Stream: Beginner Questions

Topic: Parser for Isabelle


view this post on Zulip Minh D (Feb 21 2024 at 05:20):

I am wondering if there is a way to parse the syntax of Isabelle/Isar into an AST that I can implement in Isabelle/jEdit, I know that there is a parser in Isabelle/ML in the source of Isabelle, but how can I see the actual parsed tree?

view this post on Zulip Fabian Huch (Feb 21 2024 at 08:17):

There is no parse tree - parsing is done via parsing combinators without ever creating one. As the syntax is not static but user-extensible, parsing is dependent on the theory context.

Not sure what you're trying to implement but you can view the markup tree already in jEdit in the Sidekick panel (select isabelle-markup).

view this post on Zulip Manuel Eberl (Feb 21 2024 at 10:18):

Just for the sake of completeness: There is an AST for the inner syntax. But Isar is part of the outer syntax, which indeed does not have an AST.
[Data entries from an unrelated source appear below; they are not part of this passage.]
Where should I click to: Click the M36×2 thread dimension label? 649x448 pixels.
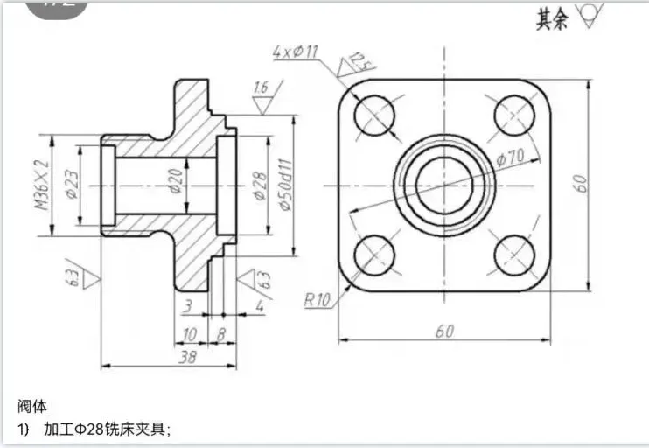(x=42, y=186)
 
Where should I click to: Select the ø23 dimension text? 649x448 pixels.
(x=72, y=186)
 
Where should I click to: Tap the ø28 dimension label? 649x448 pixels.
(x=259, y=186)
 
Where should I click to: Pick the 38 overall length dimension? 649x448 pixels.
(x=186, y=357)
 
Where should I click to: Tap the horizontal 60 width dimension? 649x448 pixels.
(x=445, y=330)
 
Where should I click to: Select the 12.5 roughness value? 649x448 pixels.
(x=356, y=61)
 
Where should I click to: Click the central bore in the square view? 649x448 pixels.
(x=443, y=185)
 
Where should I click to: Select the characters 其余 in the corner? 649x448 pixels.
(x=553, y=18)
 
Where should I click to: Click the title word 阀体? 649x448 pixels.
(x=32, y=406)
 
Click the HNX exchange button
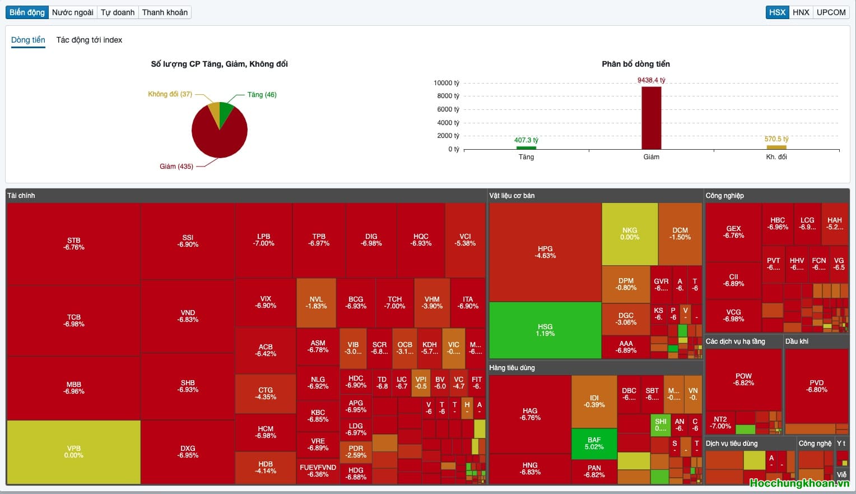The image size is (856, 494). click(801, 12)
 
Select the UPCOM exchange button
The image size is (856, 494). click(831, 12)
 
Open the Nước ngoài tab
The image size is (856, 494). click(73, 12)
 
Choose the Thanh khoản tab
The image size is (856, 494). click(165, 12)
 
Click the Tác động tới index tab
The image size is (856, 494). click(89, 40)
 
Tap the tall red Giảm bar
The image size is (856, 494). click(651, 118)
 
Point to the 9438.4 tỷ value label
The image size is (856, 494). click(651, 80)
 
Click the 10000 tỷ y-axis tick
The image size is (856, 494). click(446, 83)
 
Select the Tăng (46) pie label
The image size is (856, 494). click(262, 95)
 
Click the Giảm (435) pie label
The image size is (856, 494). click(176, 167)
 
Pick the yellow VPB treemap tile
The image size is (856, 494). click(73, 452)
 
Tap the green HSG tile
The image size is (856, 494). click(545, 330)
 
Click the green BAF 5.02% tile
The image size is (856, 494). click(594, 444)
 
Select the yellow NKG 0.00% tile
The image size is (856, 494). click(630, 234)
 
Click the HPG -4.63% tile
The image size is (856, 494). click(545, 252)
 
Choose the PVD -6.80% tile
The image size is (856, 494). click(816, 386)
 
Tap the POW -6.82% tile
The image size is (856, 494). click(743, 380)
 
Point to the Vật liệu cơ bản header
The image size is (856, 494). click(512, 196)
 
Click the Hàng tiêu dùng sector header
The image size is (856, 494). click(512, 368)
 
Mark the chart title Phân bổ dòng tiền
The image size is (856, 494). click(636, 64)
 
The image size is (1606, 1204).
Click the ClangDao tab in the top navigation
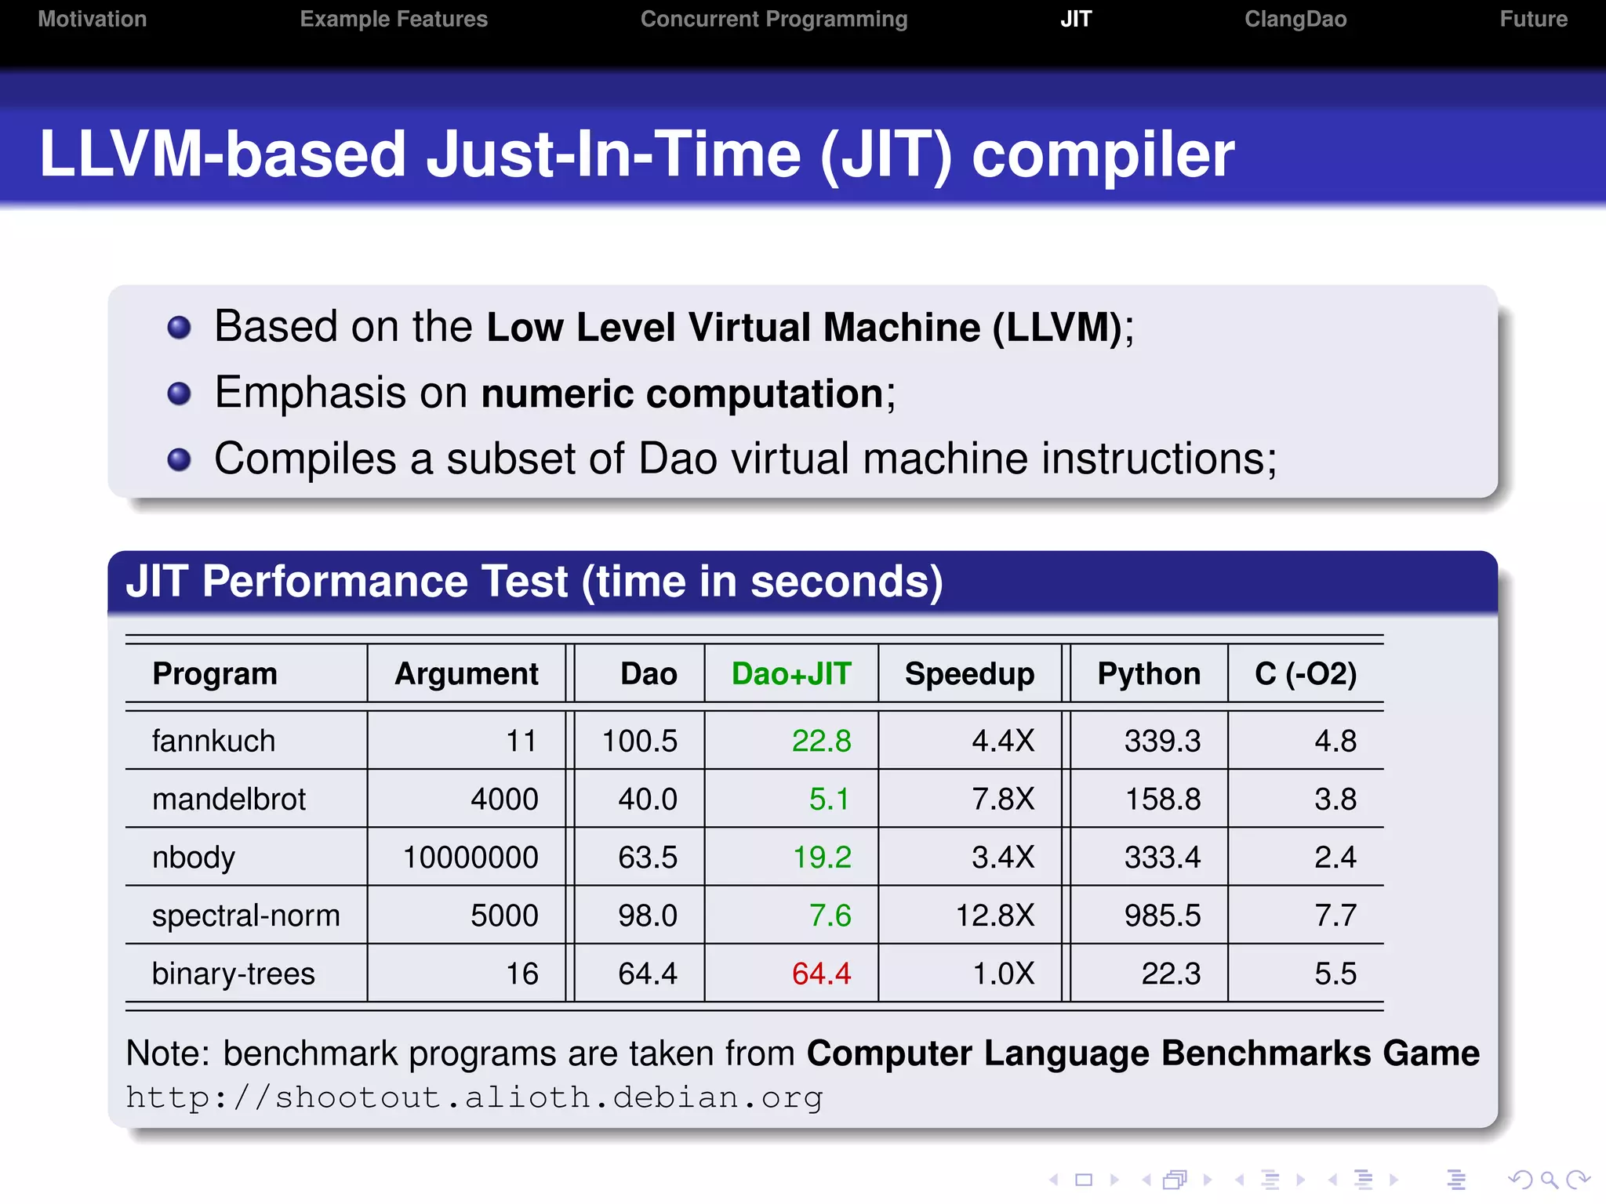tap(1295, 19)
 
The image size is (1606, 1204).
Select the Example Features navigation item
tap(394, 19)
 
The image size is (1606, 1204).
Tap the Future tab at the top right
tap(1533, 19)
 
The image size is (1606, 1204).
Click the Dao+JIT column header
tap(790, 674)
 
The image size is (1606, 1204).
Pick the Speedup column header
tap(969, 674)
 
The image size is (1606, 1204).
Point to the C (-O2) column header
tap(1305, 674)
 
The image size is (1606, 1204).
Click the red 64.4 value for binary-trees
tap(821, 974)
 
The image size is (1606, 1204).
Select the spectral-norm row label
tap(245, 916)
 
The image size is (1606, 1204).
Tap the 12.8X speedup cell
tap(994, 916)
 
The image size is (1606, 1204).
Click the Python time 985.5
tap(1162, 916)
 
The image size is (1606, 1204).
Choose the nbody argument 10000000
tap(471, 858)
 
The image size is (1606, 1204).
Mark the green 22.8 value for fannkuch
tap(821, 741)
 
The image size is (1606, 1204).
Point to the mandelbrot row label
tap(228, 800)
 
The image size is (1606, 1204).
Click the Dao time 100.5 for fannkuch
tap(639, 741)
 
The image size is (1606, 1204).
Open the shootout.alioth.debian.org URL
tap(474, 1097)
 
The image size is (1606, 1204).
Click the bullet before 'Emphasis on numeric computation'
tap(179, 393)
view this post on Zulip Minh D (Feb 21 2024 at 13:49):

Thank you both for the answers.

As the syntax is not static but user-extensible, parsing is dependent on the theory context.

As I am new to this, what do you mean by user-extensible? Isn't the syntax for Isabelle/Isar is already mentioned in the Isabelle/Isar reference manual?

There is an AST for the inner syntax.

How can I get to produce the AST for the inner syntax?

view this post on Zulip Manuel Eberl (Feb 21 2024 at 15:46):

At almost any point in an Isabelle theory, you can open an ML block and do some stuff there. Such as: declaring new commands (like proof, lemma, by, qed, fun), new methods (like simp, auto) etc., and when you do that you can specify a parser (in the form of a parser combinator) to parse the arguments of that command or method.

view this post on Zulip Manuel Eberl (Feb 21 2024 at 15:46):

The "built-in" Isar commands like "have", "also", etc. are not special in that regard. You could define your own Isar-style commands in your theories, and indeed some people do.

view this post on Zulip Manuel Eberl (Feb 21 2024 at 15:47):

The reference manual just lists the canonical pre-defined Isar commands.

view this post on Zulip Manuel Eberl (Feb 21 2024 at 15:48):

The only thing that is really fixed (as far as I am aware) is the tokenisation.

view this post on Zulip Manuel Eberl (Feb 21 2024 at 15:54):

I actually have no idea how to look at the inner syntax AST. I just know it exists because there are parse/print translations (kind of "hooks" that can manipulate syntax after parsing) that operate on it. Chapter 8 of the reference manual has some information about this. But this is quite obscure internal stuff that only very few Isabelle users actually care about.

view this post on Zulip Yutaka Nagashima (Feb 21 2024 at 23:16):

Dear @Minh D

Do you already know what you intend to do with the inner syntax ASTs?

I have some experience in analyzing them to build AI tools for Isabelle. Perhaps I am familiar with the APIs you are searching for.

view this post on Zulip Minh D (Feb 22 2024 at 02:42):

Thank you @Manuel Eberl for the detailed explanation, I finally see what it means to say "user-extensible" syntax for Isabelle.
@Yutaka Nagashima Thank you, it would be great if I can understand how to work around with the inner syntax AST, can I DM you?

view this post on Zulip Yutaka Nagashima (Feb 22 2024 at 20:07):

@Minh D
Sure. I have a full-time job, so please be aware that my replies may be slow.

view this post on Zulip Chengsong Tan (Mar 18 2024 at 08:33):

Yutaka Nagashima said:

Dear Minh D

Do you already know what you intend to do with the inner syntax ASTs?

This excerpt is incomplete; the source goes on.